Output nothing except the lines from the one containing "You are a GUI" through the final line of the data, both included, typed exactly, minus the pictures.

▶ **Collection entries**
Start of Block

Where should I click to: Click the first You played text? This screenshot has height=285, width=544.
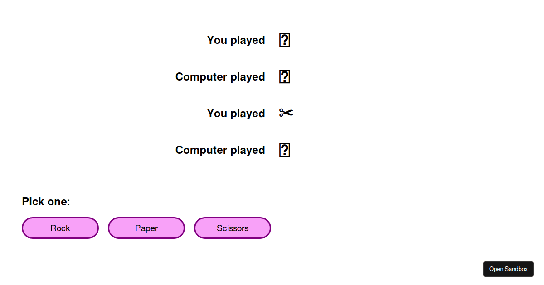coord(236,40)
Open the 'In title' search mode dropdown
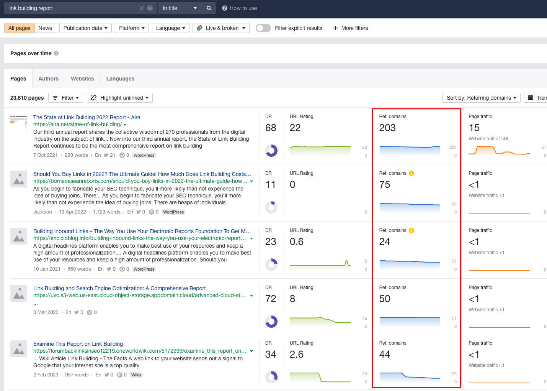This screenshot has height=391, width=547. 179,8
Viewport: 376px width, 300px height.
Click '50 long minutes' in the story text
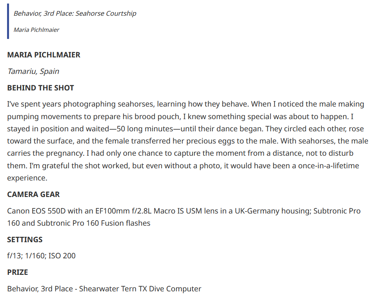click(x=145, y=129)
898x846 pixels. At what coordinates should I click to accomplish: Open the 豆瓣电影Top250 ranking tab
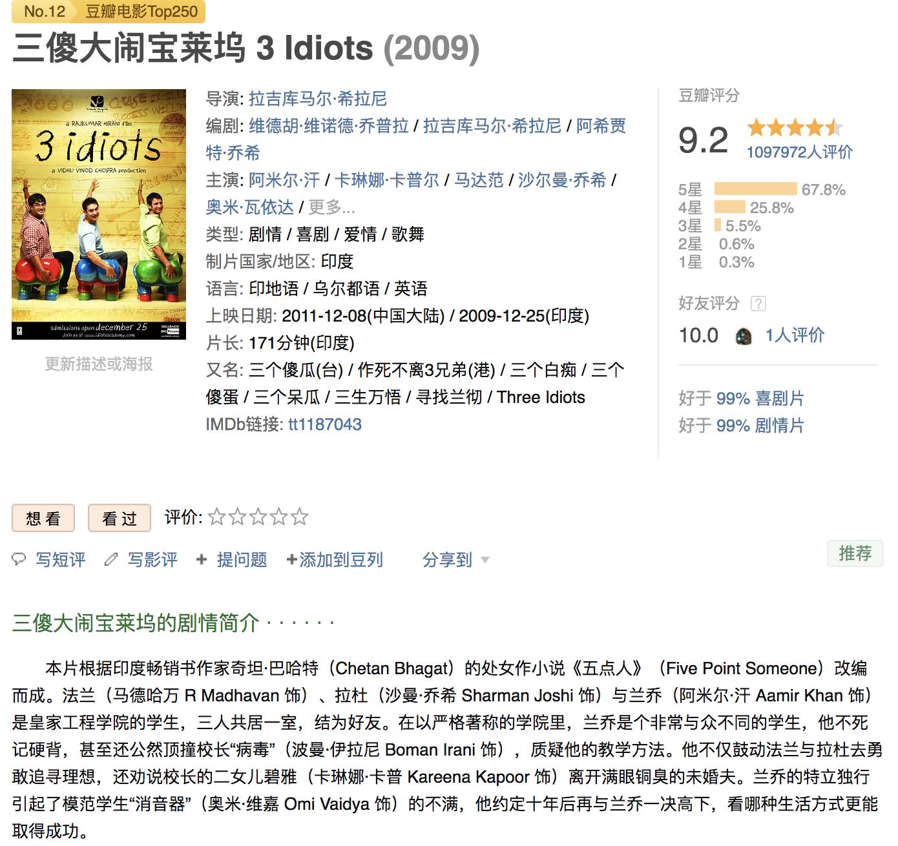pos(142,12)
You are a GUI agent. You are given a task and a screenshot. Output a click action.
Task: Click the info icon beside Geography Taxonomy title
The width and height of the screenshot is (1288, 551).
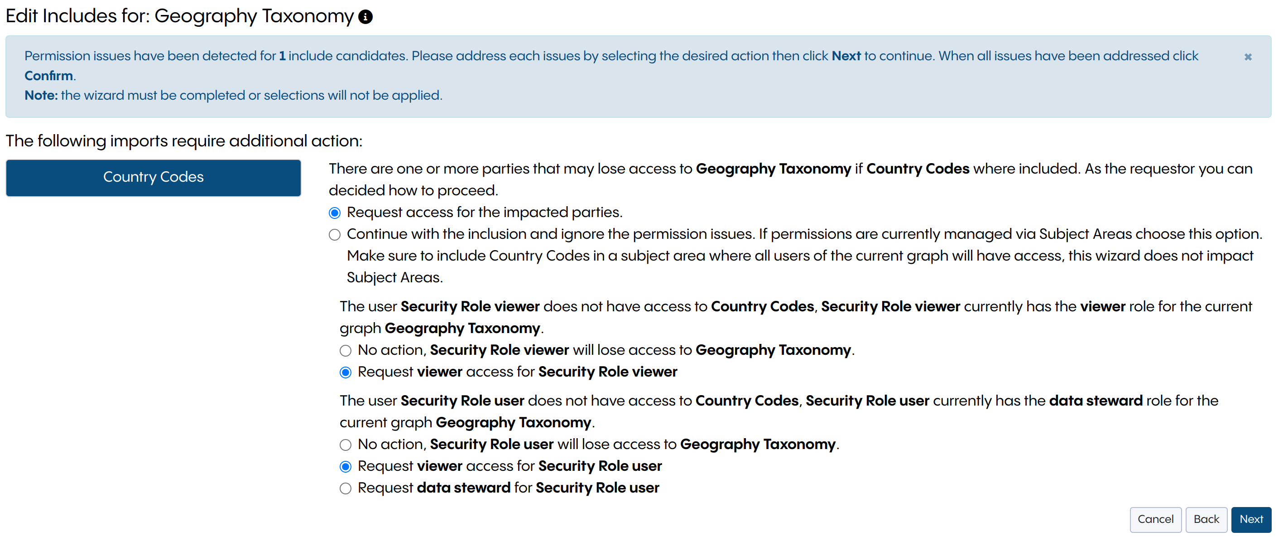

End of Block

▶ **Output below**
You are a GUI agent. You are given a task and a screenshot. Output a click action.
Task: Click the info icon beside Geography Taxonomy title
The width and height of the screenshot is (1288, 551).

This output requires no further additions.